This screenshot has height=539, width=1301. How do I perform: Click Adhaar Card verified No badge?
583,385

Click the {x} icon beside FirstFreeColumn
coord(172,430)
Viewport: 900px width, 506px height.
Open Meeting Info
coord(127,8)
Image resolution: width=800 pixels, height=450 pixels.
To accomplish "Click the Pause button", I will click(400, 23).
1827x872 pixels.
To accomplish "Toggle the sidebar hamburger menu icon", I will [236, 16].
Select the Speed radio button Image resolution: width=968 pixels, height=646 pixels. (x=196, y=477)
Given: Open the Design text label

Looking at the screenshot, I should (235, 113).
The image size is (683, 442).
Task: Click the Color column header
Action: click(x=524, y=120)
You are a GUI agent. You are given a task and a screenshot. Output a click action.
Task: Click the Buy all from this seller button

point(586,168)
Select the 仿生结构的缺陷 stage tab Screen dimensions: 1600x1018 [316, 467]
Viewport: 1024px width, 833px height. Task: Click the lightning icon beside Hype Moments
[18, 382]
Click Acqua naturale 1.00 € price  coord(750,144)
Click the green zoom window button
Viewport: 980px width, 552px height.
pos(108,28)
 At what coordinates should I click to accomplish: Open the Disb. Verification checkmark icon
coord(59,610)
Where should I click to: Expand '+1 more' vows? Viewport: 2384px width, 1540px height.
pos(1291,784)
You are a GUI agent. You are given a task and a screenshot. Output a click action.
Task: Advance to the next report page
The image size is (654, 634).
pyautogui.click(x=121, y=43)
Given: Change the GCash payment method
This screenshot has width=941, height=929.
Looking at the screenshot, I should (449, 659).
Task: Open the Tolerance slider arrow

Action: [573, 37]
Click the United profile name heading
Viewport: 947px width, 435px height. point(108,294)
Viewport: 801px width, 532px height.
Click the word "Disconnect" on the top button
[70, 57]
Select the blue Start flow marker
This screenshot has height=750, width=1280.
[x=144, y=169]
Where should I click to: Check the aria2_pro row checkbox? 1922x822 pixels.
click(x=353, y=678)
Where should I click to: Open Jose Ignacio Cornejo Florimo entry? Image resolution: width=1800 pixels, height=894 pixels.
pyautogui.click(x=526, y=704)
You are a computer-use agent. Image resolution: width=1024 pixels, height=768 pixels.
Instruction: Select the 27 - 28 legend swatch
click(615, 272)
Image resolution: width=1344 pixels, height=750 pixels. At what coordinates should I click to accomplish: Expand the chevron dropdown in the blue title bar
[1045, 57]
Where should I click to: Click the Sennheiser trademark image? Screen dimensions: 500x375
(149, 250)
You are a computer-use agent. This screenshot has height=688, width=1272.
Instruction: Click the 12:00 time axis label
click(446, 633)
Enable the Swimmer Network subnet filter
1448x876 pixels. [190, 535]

------------------------

What is being asked: Search the material for the word "agent". Each line where it is found must be copied.

Finished task:
You are a GUI agent. You are given a task and a screenshot. Output a click action.
You are a GUI agent. You are given a task and a screenshot. Output a click action.
You are a computer-use agent. Image resolution: width=1024 pixels, height=768 pixels.
You are a computer-use agent. This screenshot has height=688, width=1272.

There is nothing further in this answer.